### SET TASK
Copy the entries below word for word, from the line holding "Expand the PAGOS dropdown menu" through the end of the entries, with both ends included.

### MATERIAL TO PROCESS
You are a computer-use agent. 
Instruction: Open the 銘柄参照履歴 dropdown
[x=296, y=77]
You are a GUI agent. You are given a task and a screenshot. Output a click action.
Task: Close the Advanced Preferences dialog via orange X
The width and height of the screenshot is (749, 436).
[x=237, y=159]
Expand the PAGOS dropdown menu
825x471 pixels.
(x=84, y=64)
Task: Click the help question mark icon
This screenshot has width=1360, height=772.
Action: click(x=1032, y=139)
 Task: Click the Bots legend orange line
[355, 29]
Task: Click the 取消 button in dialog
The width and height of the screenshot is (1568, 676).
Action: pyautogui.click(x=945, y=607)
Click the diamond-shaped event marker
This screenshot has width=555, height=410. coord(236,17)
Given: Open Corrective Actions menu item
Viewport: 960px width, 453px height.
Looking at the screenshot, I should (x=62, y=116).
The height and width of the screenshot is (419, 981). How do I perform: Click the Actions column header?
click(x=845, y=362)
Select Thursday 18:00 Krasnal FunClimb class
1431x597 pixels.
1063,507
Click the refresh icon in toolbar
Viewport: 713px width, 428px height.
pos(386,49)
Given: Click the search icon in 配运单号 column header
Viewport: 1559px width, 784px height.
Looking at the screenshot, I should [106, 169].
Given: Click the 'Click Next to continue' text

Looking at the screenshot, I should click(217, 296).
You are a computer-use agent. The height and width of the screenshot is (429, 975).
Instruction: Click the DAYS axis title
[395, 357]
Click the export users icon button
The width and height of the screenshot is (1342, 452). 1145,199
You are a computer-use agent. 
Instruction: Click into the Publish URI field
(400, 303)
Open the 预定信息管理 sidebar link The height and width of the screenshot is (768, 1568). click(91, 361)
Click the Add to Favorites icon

### CORRECT RESULT
Expand the PAGOS dropdown menu
825x471 pixels.
(x=84, y=64)
Task: Click the help question mark icon
This screenshot has width=1360, height=772.
Action: click(x=1032, y=139)
 Task: Click the Bots legend orange line
[355, 29]
Task: Click the 取消 button in dialog
The width and height of the screenshot is (1568, 676).
Action: pyautogui.click(x=945, y=607)
Click the diamond-shaped event marker
This screenshot has width=555, height=410. coord(236,17)
Given: Open Corrective Actions menu item
Viewport: 960px width, 453px height.
Looking at the screenshot, I should (x=62, y=116).
The height and width of the screenshot is (419, 981). How do I perform: Click the Actions column header?
click(x=845, y=362)
Select Thursday 18:00 Krasnal FunClimb class
1431x597 pixels.
1063,507
Click the refresh icon in toolbar
Viewport: 713px width, 428px height.
pos(386,49)
Given: Click the search icon in 配运单号 column header
Viewport: 1559px width, 784px height.
Looking at the screenshot, I should [106, 169].
Given: Click the 'Click Next to continue' text

Looking at the screenshot, I should click(217, 296).
You are a computer-use agent. The height and width of the screenshot is (429, 975).
Instruction: Click the DAYS axis title
[395, 357]
Click the export users icon button
The width and height of the screenshot is (1342, 452). 1145,199
You are a computer-use agent. 
Instruction: Click into the Publish URI field
(400, 303)
Open the 预定信息管理 sidebar link The height and width of the screenshot is (768, 1568). click(91, 361)
Click the Add to Favorites icon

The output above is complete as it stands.